- Born: 2001 (age 24–25) Puerto Wilches, Colombia
- Occupation: Environmental activist;
- Awards: Goldman Environmental Prize 2026

= Yuvelis Morales Blanco =

Colombian environmental activist and Goldman Prize winner

Yuvelis Natalia Morales Blanco (born 2001) is a Colombian environmental and anti-fracking activist known for her work protecting the Magdalena River from fracking and oil drilling. She received death threats and was frequently attacked for her anti-fracking advocacy. She received the 2026 Goldman Prize for South and Central America.

==Biography==
Morales Blanco was born and raised in an Afro-Colombian community in Puerto Wilches, along the banks of the Magdalena River. Her parents were subsistence fisherman, and from a young age she became worried about oil spills, as they resulted in a lack of food for her and her family.

She became an activist in 2018 after the Lisama 158 oil spill, which caused massive fish die-offs and forced many families to relocate. She left her studies to start fighting against fracking, which state-owned oil company Ecopetrol was beginning to pilot, starting by going door to door as part of a group. She frequently participated in protests, and rose to national attention for her speech at a public hearing against fracking in January 2021.

That same evening, a man came up to her and threatened to kill her. As her activism continued, the danger she was in also continued to rise. She fled to Bogotá for a short time to escape, but decided to return to Puerto Wilches. Then, after being pursued by armed men, she fled to France, where she spent much of 2022 before returning home to Puerto Wilches. During this time, she was a Marianne Laureate.

She became a symbol of the fight against fracking after her high-profile exile, and soon both courts and politicians such as President Gustavo Petro stopped fracking from occurring.
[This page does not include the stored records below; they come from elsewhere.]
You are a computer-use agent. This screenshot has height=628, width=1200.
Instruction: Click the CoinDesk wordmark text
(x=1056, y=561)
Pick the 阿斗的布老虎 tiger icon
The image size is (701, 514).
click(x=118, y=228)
Since then, she has become a noted international anti-fracking activist, advocating against fracking in countries including France and Mexico, and serves as a judge of the nonbinding, advisory International Rights of Nature Tribunal.

She was awarded the Goldman Prize, known as the Green Nobel, for South and Central America in 2026, at the age of 25. She was part of the first ever all-female group of Goldman recipients.